Cornell University - Law School
March 4, 2010
Journal of Criminal Law and Criminology, Vol. 99, No. 4, 2009
By popular account, the Supreme Court’s recent decisions on effective assistance of counsel in capital sentencing - aggressive critiques of counsel’s failure to investigate and present mitigating evidence - initiate an era of improved oversight of the quality of legal representation in death penalty cases. One would expect the new and improved jurisprudence to curb post hoc efforts by trial counsel to disguise subpar performance as a tactical decision, a practice that has long undercut the Strickland doctrine. But the shelters for post hoc rationalizations - the refuges for “strategery” - remain. Surveying decisions of the federal circuit courts since the turn of the century, this Article illustrates two reasons why, and explores solutions.

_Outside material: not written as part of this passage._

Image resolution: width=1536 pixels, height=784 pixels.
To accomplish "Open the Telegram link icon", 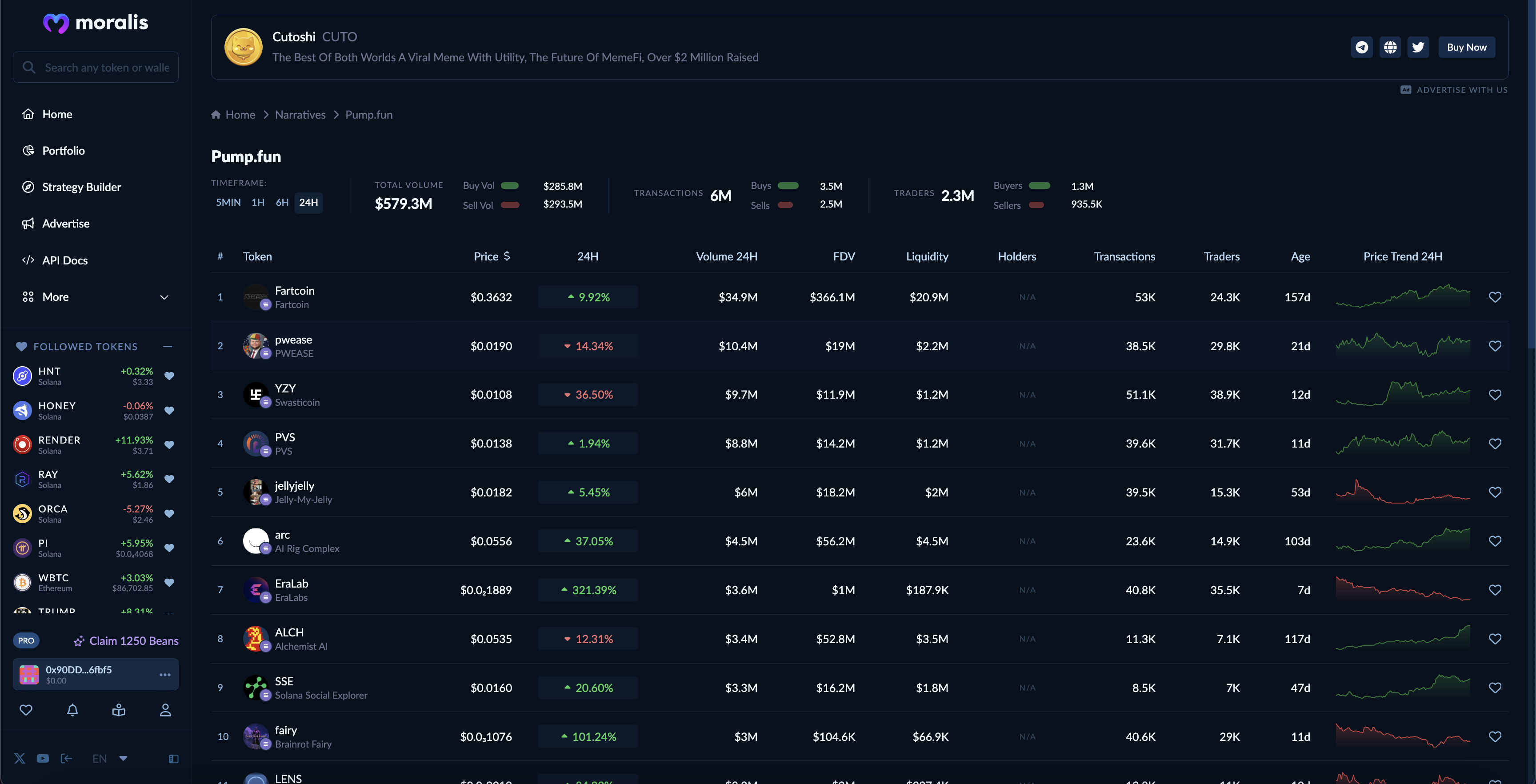I will pos(1361,47).
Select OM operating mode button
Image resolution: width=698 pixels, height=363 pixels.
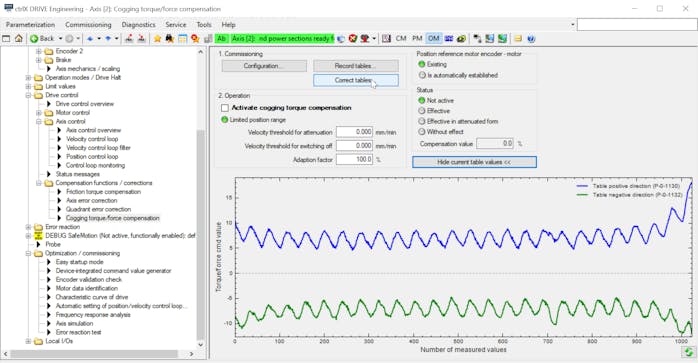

Foremost, the Article examines a perceptual divide among decision-makers (and counsel) over the mitigating value of explanatory life history evidence. The Article suggests that decision-makers’ perceptions of explanatory mitigation may depend less on the nature of the evidence and more on how the evidence is presented. This distinction is significant for eradicating post hoc rationalizations, because it renders the validity of counsel’s claims of judgment about certain evidence subject to the completeness of the investigative work and the coherence of the presentation to the jury.